Given task -> Reproduce the stretch of the data from the line containing "Given: Open the 交流互动 menu item" through the end, substituting "navigation bar" for "toolbar" and leaving everything else unchanged. Omit the pictures from your answer.

Data for processing ->

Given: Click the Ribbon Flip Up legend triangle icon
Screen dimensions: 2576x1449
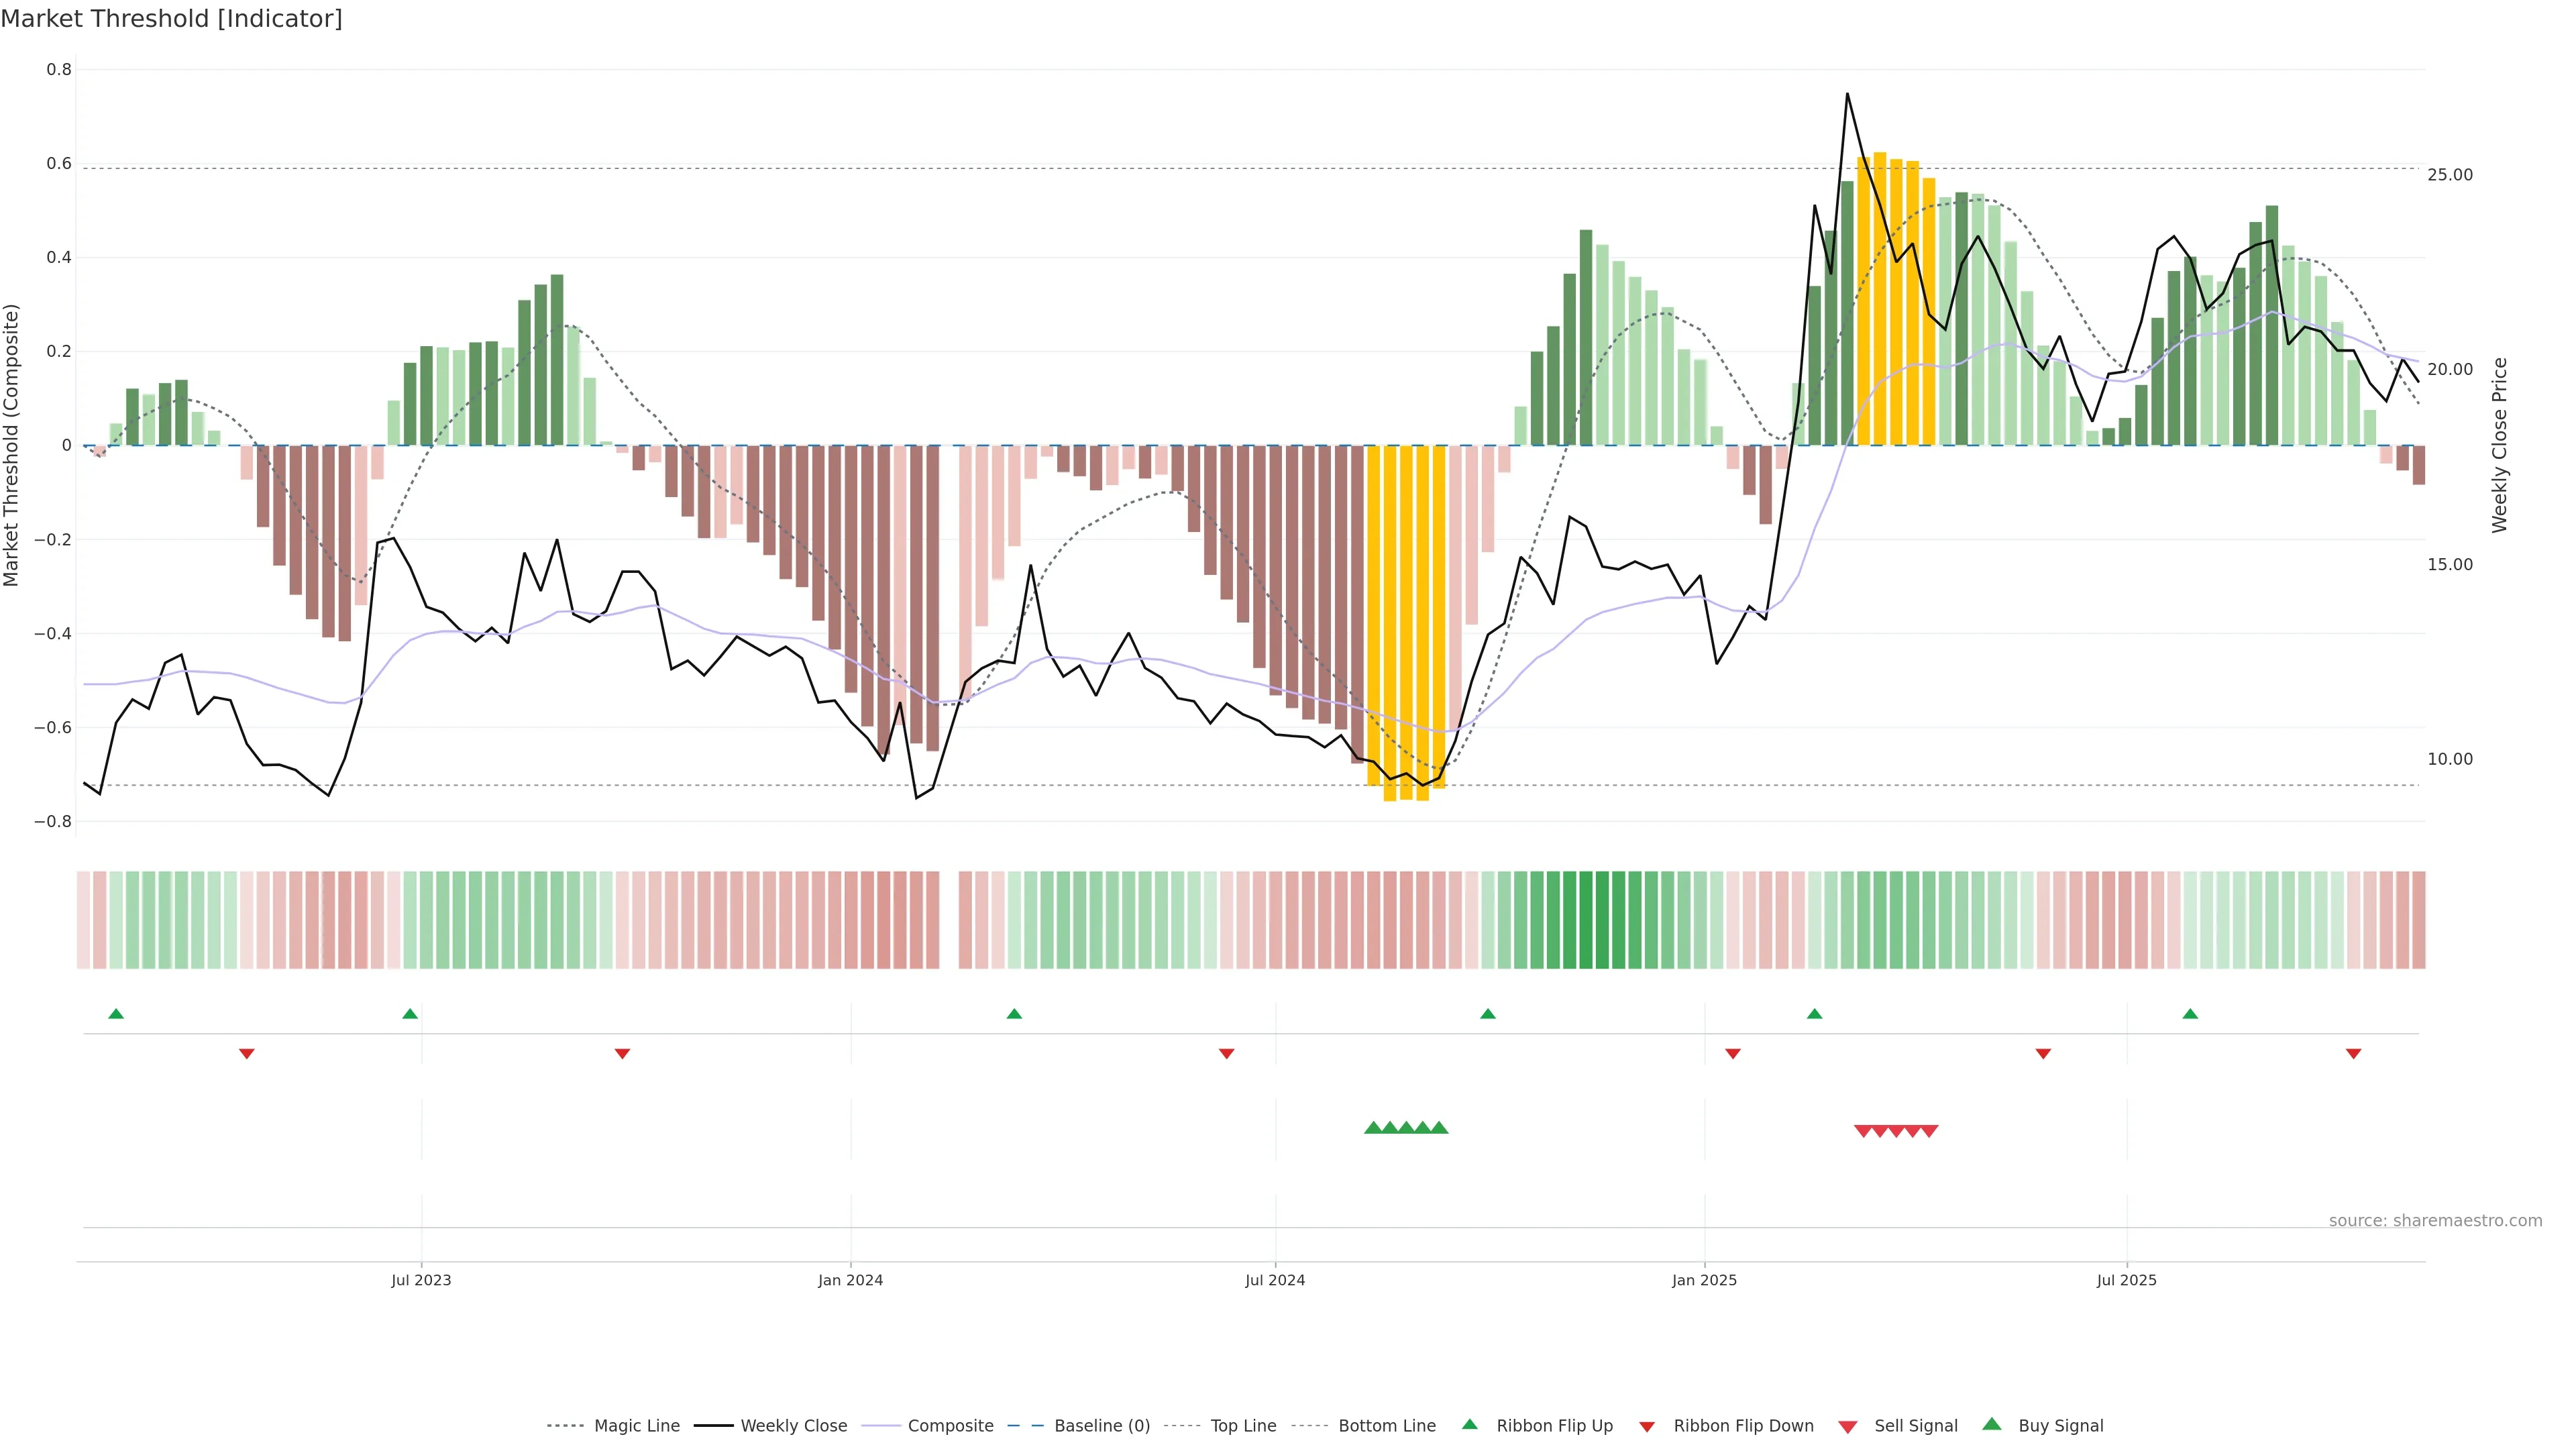Looking at the screenshot, I should coord(1469,1424).
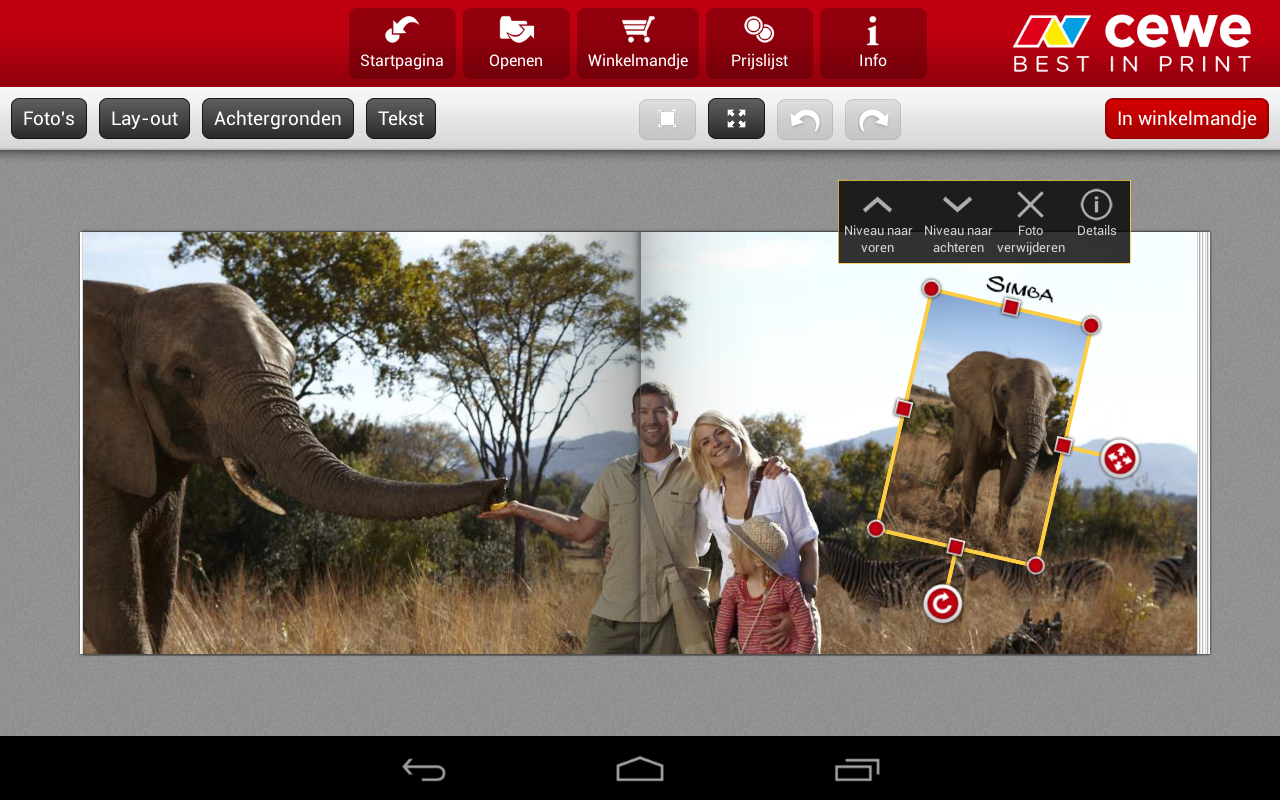This screenshot has width=1280, height=800.
Task: Tap the Android home button
Action: [x=639, y=768]
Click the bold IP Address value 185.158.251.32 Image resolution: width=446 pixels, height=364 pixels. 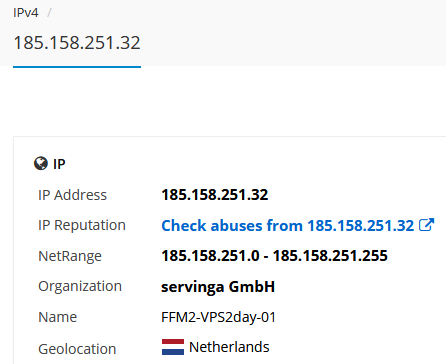tap(215, 195)
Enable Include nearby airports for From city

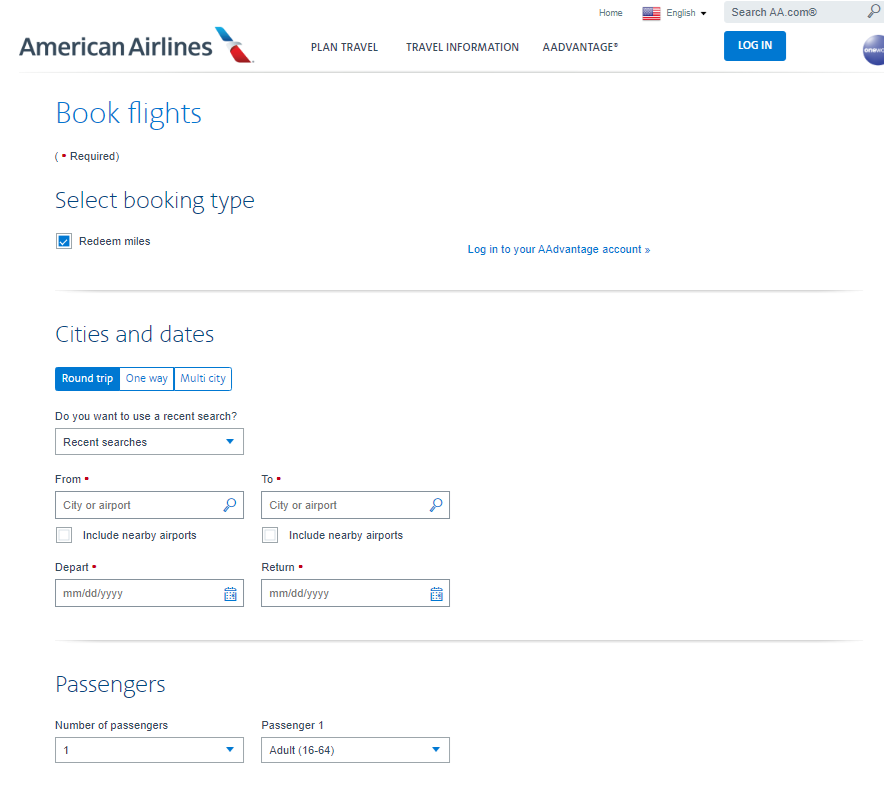pyautogui.click(x=64, y=535)

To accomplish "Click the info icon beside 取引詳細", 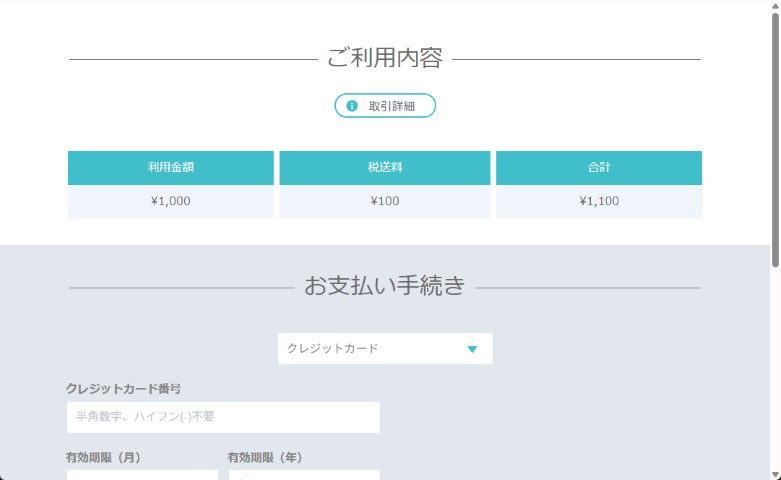I will coord(352,106).
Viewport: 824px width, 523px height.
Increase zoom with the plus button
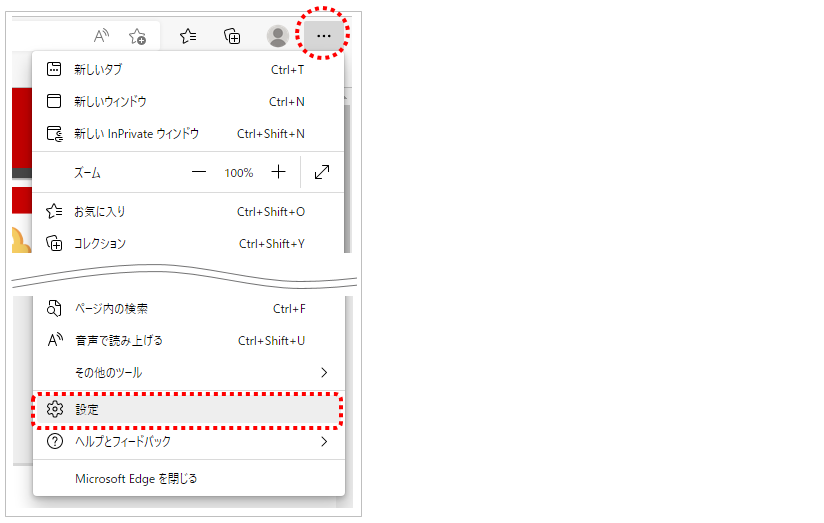tap(278, 172)
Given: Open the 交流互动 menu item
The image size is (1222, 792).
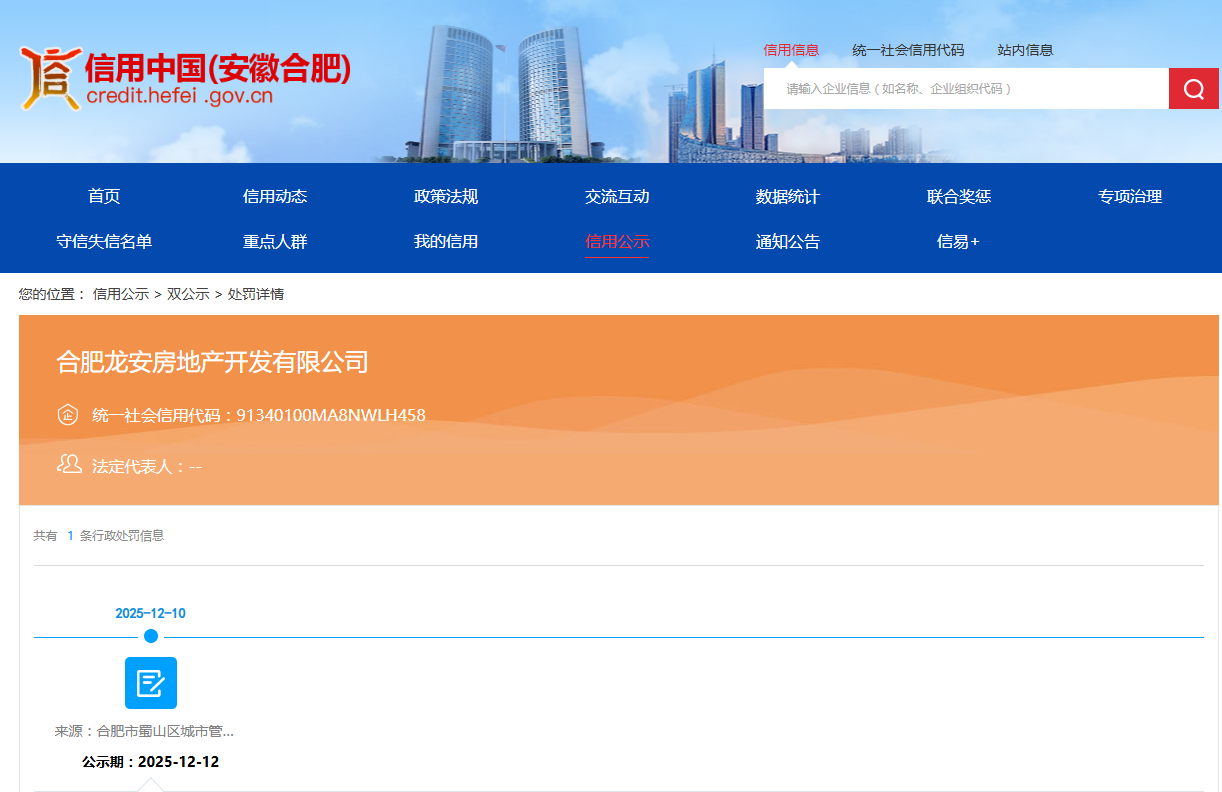Looking at the screenshot, I should 617,196.
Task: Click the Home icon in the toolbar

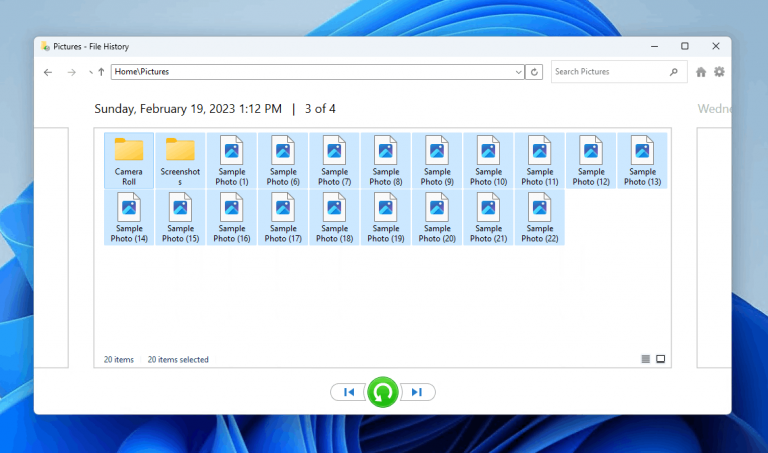Action: coord(701,72)
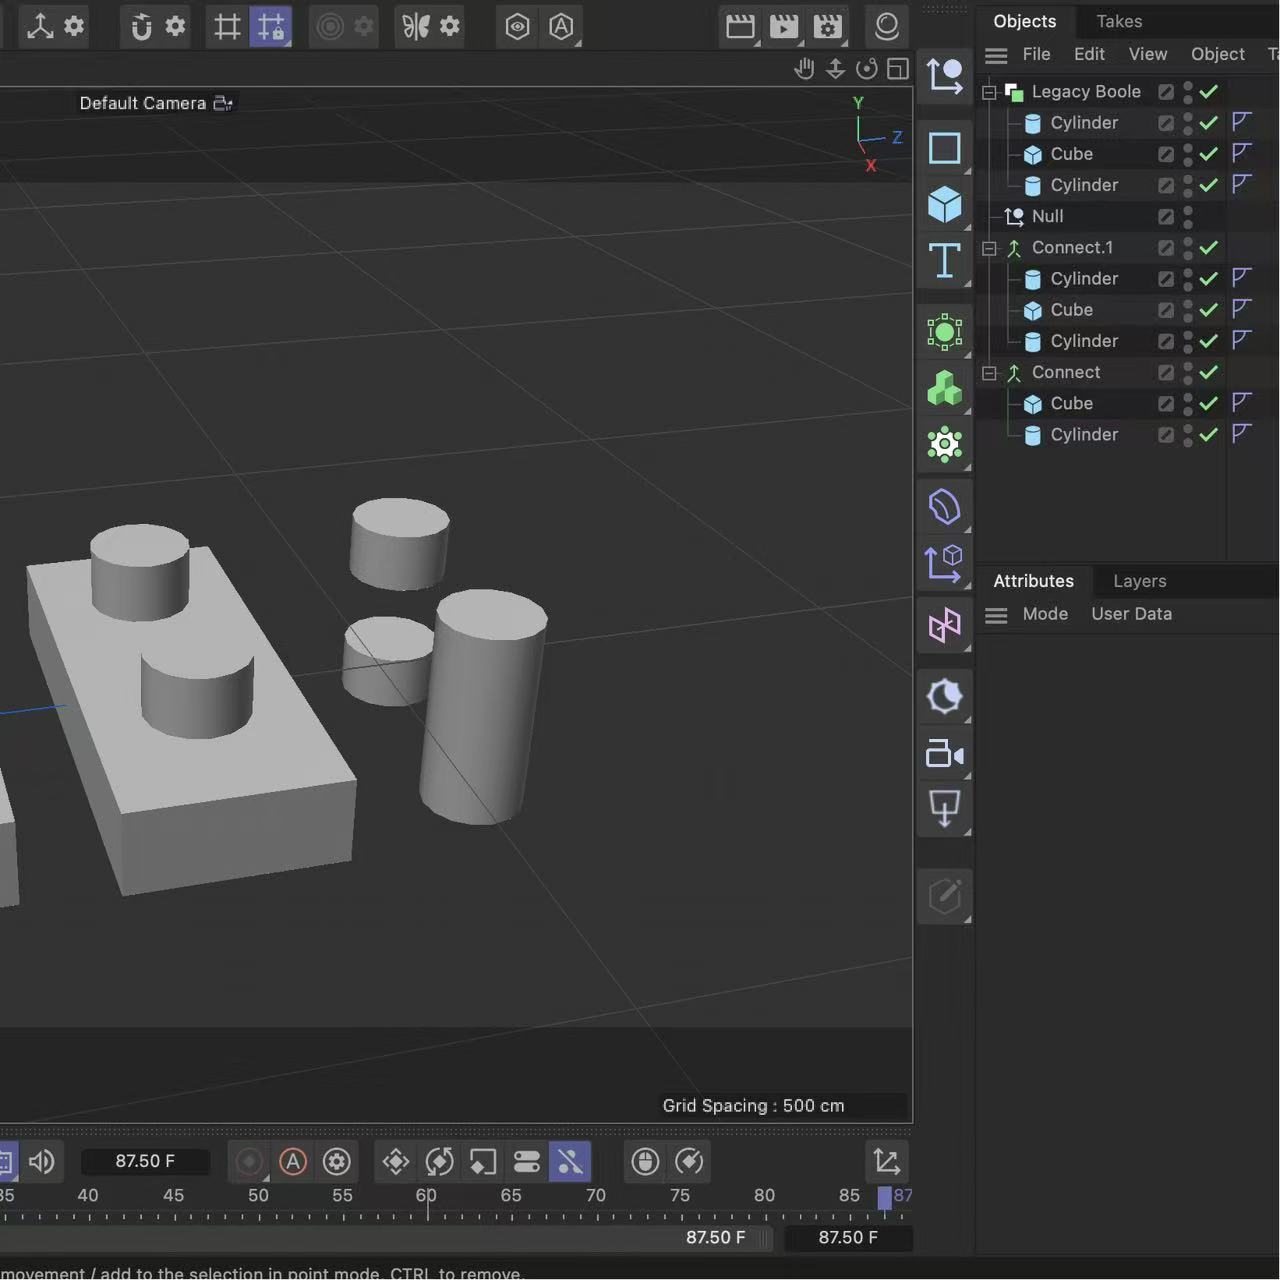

Written response ->
Given: Open the 交流互动 menu item
The image size is (1222, 792).
Looking at the screenshot, I should 617,196.
Task: Click the Home icon in the navigation bar

Action: coord(701,72)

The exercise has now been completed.